They really mean it.
Read Delingpole’s “American Academy of Pediatrics: Global warming is going to kill your kids.”
The Academy’s media release is below.
PUBLIC RELEASE: 26-OCT-2015
American Academy of Pediatrics links global warming to the health of children
Pediatricians play important role in discussing impacts and solutions to international crisis
AMERICAN ACADEMY OF PEDIATRICS
WASHINGTON, D.C. – Today, the American Academy of Pediatrics (AAP) released a policy statement that links climate change with the health of children, urging pediatricians and politicians to work together to solve this crisis and protect children from climate-related threats including natural disasters, heat stress, lower air quality, increased infections, and threats to food and water supplies.
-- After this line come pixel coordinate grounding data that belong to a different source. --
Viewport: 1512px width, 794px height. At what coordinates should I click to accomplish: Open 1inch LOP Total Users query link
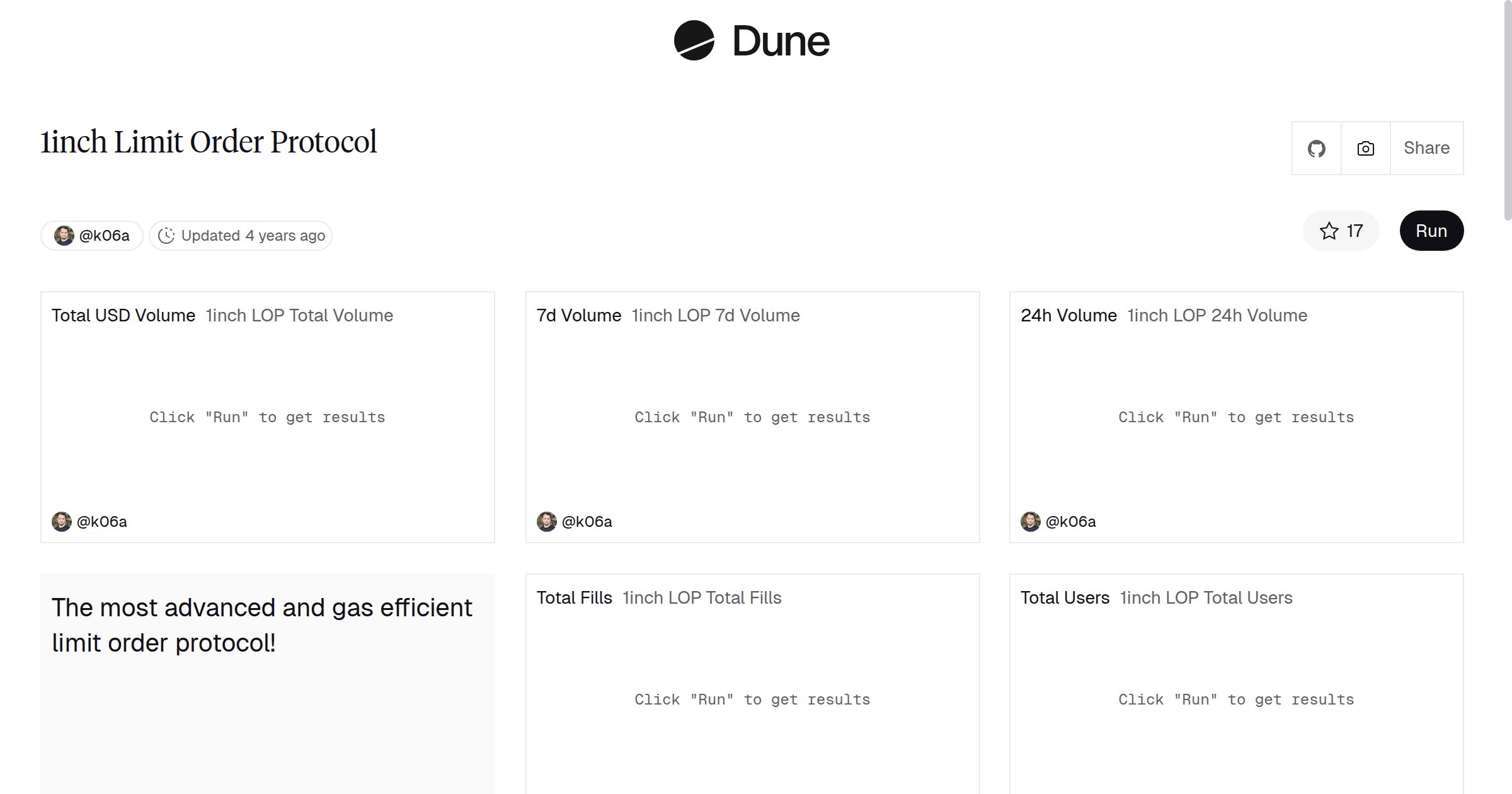1206,597
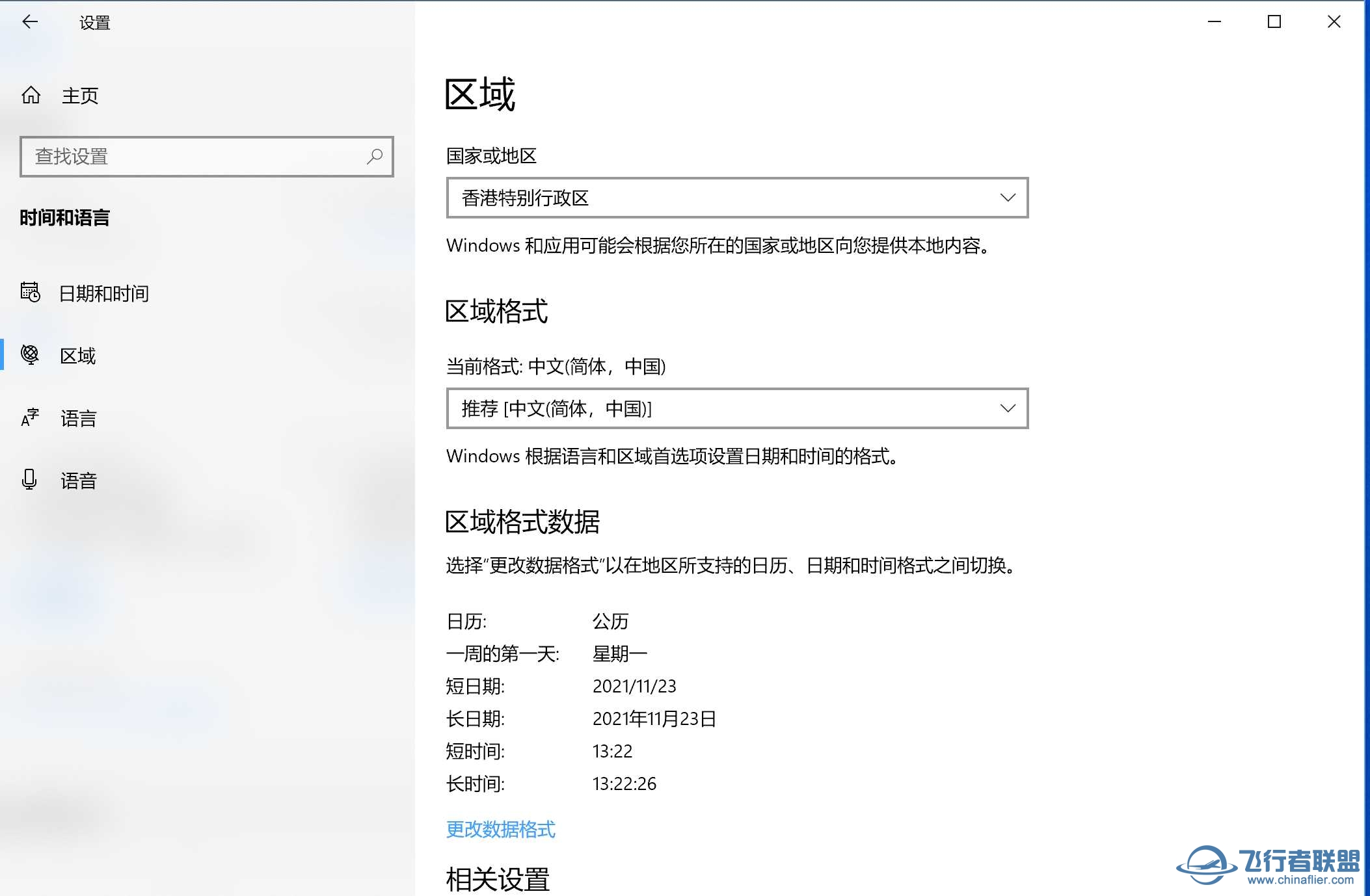Go to 主页 settings home
This screenshot has width=1370, height=896.
[x=80, y=96]
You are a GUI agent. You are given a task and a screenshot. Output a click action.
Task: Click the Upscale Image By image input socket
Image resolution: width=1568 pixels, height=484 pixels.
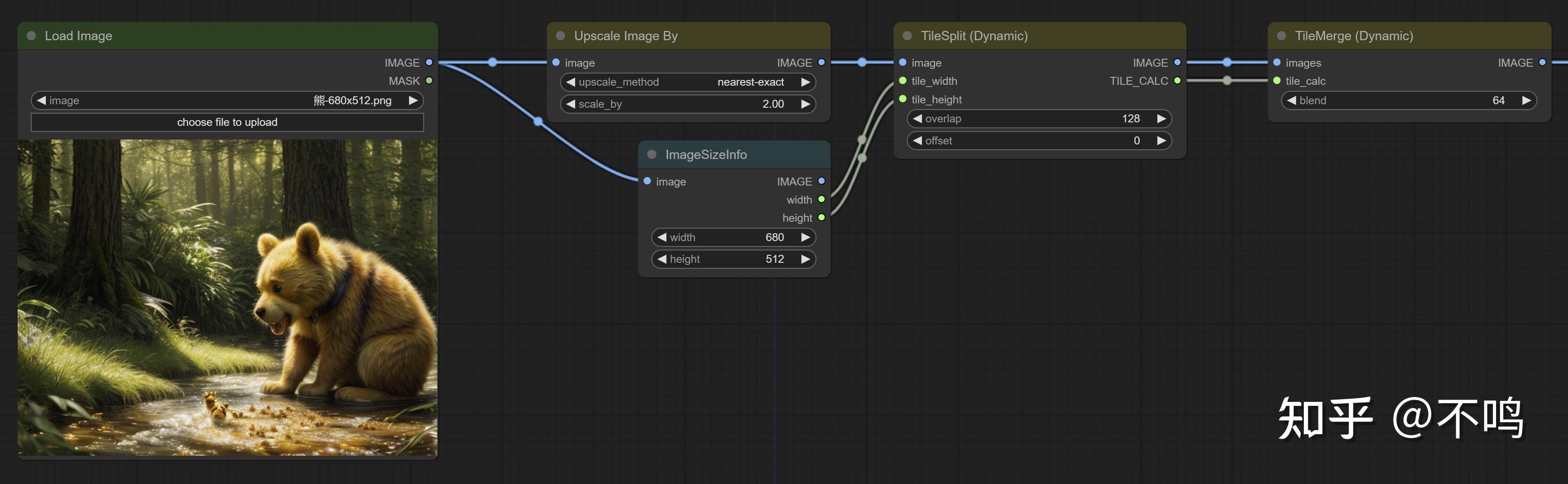click(x=556, y=62)
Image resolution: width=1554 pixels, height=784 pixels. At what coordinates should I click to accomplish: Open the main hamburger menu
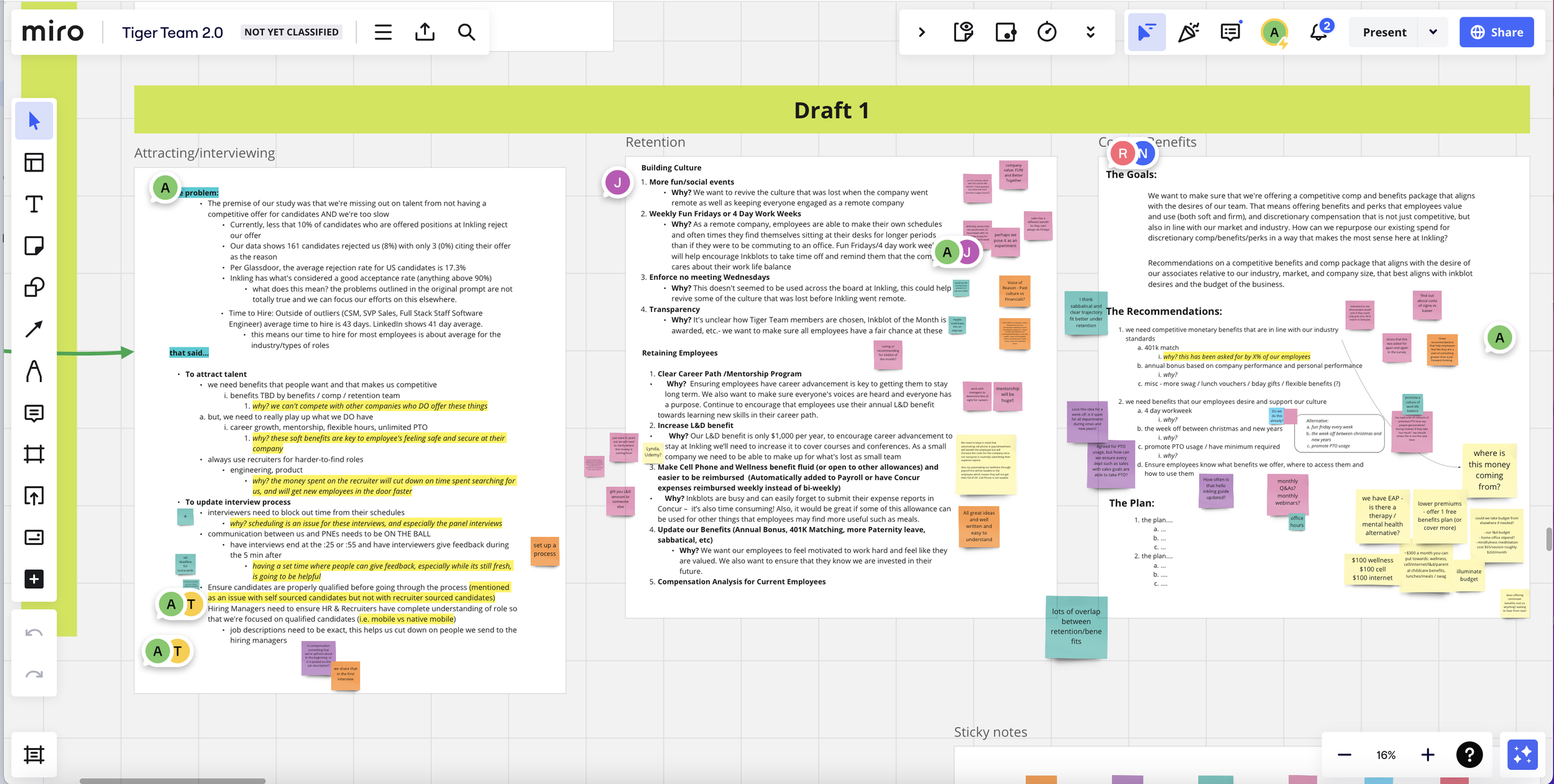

“Every child need a safe and healthy environment and climate change is a rising public health threat to all children in this country and around the world,” said AAP President Sandra G. Hassink, MD, FAAP. “Pediatricians have a unique and powerful voice in this conversation due to their knowledge of child health and disease and their role in ensuring the health of current and future children.”
The policy statement, “Global Climate Change and Children’s Health,” updates a 2007 policy, and is being published in the November 2015 issue of Pediatrics (published online Oct. 26). In the 2015 policy statement, the AAP states that:
- There is wide consensus among scientific organizations and climatologists that the broad effects known commonly as “climate change” are the result of contemporary human activities.
- According to the World Health Organization, more than 88 percent of the existing burden of disease attributable to climate change occurs in children younger than 5 years old.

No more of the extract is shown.